[Input data Boundary: Start]

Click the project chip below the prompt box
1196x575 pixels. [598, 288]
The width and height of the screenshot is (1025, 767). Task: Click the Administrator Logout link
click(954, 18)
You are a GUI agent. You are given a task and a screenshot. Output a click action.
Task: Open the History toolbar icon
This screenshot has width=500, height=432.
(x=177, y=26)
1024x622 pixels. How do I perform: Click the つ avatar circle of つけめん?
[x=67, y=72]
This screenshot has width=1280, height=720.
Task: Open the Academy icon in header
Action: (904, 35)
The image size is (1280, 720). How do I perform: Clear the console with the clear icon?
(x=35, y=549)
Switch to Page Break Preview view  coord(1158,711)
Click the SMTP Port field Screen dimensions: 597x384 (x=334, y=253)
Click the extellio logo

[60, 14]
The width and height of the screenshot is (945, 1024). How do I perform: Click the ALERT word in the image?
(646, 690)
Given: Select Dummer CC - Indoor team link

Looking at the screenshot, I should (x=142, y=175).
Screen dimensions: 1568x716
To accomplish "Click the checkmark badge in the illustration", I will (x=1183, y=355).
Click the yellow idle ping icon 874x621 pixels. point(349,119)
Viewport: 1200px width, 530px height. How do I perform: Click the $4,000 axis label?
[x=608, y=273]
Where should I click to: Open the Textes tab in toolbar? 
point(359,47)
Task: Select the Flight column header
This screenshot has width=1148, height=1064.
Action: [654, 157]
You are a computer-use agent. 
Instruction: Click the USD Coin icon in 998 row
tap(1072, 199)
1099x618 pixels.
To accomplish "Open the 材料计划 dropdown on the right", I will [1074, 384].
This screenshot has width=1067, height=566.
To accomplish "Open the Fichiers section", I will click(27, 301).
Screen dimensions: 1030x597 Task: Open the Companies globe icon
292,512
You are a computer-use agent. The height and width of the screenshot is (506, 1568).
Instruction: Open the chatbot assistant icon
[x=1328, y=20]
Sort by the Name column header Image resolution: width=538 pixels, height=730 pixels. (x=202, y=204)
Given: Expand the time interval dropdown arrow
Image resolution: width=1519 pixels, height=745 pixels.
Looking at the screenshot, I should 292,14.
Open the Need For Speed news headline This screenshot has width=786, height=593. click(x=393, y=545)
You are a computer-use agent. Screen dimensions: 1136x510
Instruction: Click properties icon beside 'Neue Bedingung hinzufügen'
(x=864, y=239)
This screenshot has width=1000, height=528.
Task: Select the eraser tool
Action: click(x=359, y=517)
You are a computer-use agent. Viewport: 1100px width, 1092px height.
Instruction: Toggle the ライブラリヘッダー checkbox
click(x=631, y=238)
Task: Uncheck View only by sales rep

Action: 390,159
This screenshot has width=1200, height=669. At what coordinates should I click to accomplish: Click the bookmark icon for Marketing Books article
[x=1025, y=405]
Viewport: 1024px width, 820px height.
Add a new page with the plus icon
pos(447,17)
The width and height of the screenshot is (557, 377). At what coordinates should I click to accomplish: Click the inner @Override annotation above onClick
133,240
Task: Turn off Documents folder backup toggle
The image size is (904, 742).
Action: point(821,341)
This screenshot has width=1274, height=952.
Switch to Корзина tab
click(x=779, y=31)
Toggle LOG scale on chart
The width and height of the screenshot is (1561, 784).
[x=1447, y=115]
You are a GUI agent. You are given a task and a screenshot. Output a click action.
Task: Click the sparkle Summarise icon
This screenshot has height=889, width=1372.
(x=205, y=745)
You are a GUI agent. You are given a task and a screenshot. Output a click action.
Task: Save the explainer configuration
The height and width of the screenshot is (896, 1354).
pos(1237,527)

[Input data Boundary: End]

Problem description
The full listing above is to be given again exactly.

Solution to this task
Click the project chip below the prompt box
1196x575 pixels. [598, 288]
The width and height of the screenshot is (1025, 767). Task: Click the Administrator Logout link
click(954, 18)
You are a GUI agent. You are given a task and a screenshot. Output a click action.
Task: Open the History toolbar icon
This screenshot has width=500, height=432.
(x=177, y=26)
1024x622 pixels. How do I perform: Click the つ avatar circle of つけめん?
[x=67, y=72]
This screenshot has width=1280, height=720.
Task: Open the Academy icon in header
Action: (904, 35)
The image size is (1280, 720). How do I perform: Clear the console with the clear icon?
(x=35, y=549)
Switch to Page Break Preview view  coord(1158,711)
Click the SMTP Port field Screen dimensions: 597x384 (x=334, y=253)
Click the extellio logo

[60, 14]
The width and height of the screenshot is (945, 1024). How do I perform: Click the ALERT word in the image?
(646, 690)
Given: Select Dummer CC - Indoor team link

Looking at the screenshot, I should (x=142, y=175).
Screen dimensions: 1568x716
To accomplish "Click the checkmark badge in the illustration", I will (x=1183, y=355).
Click the yellow idle ping icon 874x621 pixels. point(349,119)
Viewport: 1200px width, 530px height. How do I perform: Click the $4,000 axis label?
[x=608, y=273]
Where should I click to: Open the Textes tab in toolbar? 
point(359,47)
Task: Select the Flight column header
This screenshot has width=1148, height=1064.
Action: [654, 157]
You are a computer-use agent. 
Instruction: Click the USD Coin icon in 998 row
tap(1072, 199)
1099x618 pixels.
To accomplish "Open the 材料计划 dropdown on the right", I will [1074, 384].
This screenshot has width=1067, height=566.
To accomplish "Open the Fichiers section", I will click(27, 301).
Screen dimensions: 1030x597 Task: Open the Companies globe icon
292,512
You are a computer-use agent. The height and width of the screenshot is (506, 1568).
Instruction: Open the chatbot assistant icon
[x=1328, y=20]
Sort by the Name column header Image resolution: width=538 pixels, height=730 pixels. (x=202, y=204)
Given: Expand the time interval dropdown arrow
Image resolution: width=1519 pixels, height=745 pixels.
Looking at the screenshot, I should 292,14.
Open the Need For Speed news headline This screenshot has width=786, height=593. click(x=393, y=545)
You are a computer-use agent. Screen dimensions: 1136x510
Instruction: Click properties icon beside 'Neue Bedingung hinzufügen'
(x=864, y=239)
This screenshot has width=1000, height=528.
Task: Select the eraser tool
Action: click(x=359, y=517)
You are a computer-use agent. Viewport: 1100px width, 1092px height.
Instruction: Toggle the ライブラリヘッダー checkbox
click(x=631, y=238)
Task: Uncheck View only by sales rep

Action: 390,159
This screenshot has width=1200, height=669. At what coordinates should I click to accomplish: Click the bookmark icon for Marketing Books article
[x=1025, y=405]
Viewport: 1024px width, 820px height.
Add a new page with the plus icon
pos(447,17)
The width and height of the screenshot is (557, 377). At what coordinates should I click to accomplish: Click the inner @Override annotation above onClick
133,240
Task: Turn off Documents folder backup toggle
The image size is (904, 742).
Action: point(821,341)
This screenshot has width=1274, height=952.
Switch to Корзина tab
click(x=779, y=31)
Toggle LOG scale on chart
The width and height of the screenshot is (1561, 784).
[x=1447, y=115]
You are a GUI agent. You are given a task and a screenshot. Output a click action.
Task: Click the sparkle Summarise icon
This screenshot has height=889, width=1372.
(x=205, y=745)
You are a GUI agent. You are given a task and a screenshot. Output a click action.
Task: Save the explainer configuration
The height and width of the screenshot is (896, 1354).
pos(1237,527)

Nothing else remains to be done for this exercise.